Bill: What Lou just brought up is interesting. There are so many opportunities that can come up in the FS program. You can even go on a Coast Guard cutter for weeks at a time if you’re qualified and can cook. There is a big need.
Q: What would you say to a new Auxiliarist who is thinking about taking the plunge into the CS program?
Lou: As long as you have a willingness to learn, and a passion, I’d say go for it. Some members in the past had this idea that it was a cheesecake job, but you have to wash dishes and mop floors, just like in restaurant kitchens. There is a huge satisfaction in preparing meals that bring a smile to faces of the crew!

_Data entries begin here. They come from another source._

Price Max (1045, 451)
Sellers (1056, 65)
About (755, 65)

Bill: When we work at [Oswego’s] Harbor Fest, it’s a twelve to fourteen hour day. But the crew recognizes us and thanks us.
Just to show you how much they appreciate it, back when I worked for the federal government, I got deployed to Iraq. When I came back after my deployment to Oswego, I was told, jokingly, that I could never go to a place like that again—that’s how much they care about us.
I also remember one time that there was a young Coast Guardsman at Oswego—it was his first duty assignment—and his mom was concerned that he wasn’t going to get a proper Thanksgiving meal. Well, we got Lou on the phone and talking to her about what they were preparing for Thanksgiving, and that really helped to put the Coast Guardsman’s mother at ease.
Lou: What people may not realize is that at small Coast Guard stations, it’s like a little family. You get to be a part of that family in the FS program. You get to see the active duty side in their home space.
And they look out for us. If we’re looking tired in the kitchen, they will pop in and help us out. Once, after we had put in a 14-hour day, they went out on a SAR mission. At that point we had gone to bed because we needed to get up early to cook again the next morning. The gold side is authorized a midnight meal if they go out on a SAR after a certain hour. They know they can wake us up and we’ll gladly come and prepare something for them. They came back late after their SAR mission, but they didn’t wake us up, because they realized we were tired and needed to rest.
Q: Any concluding thoughts or comments about the FS program that you would like to share?
Bill: It’s a rewarding field and a great opportunity for Auxiliarists.
Lou: Just remember that you don’t have to be an expert. We’ll train you.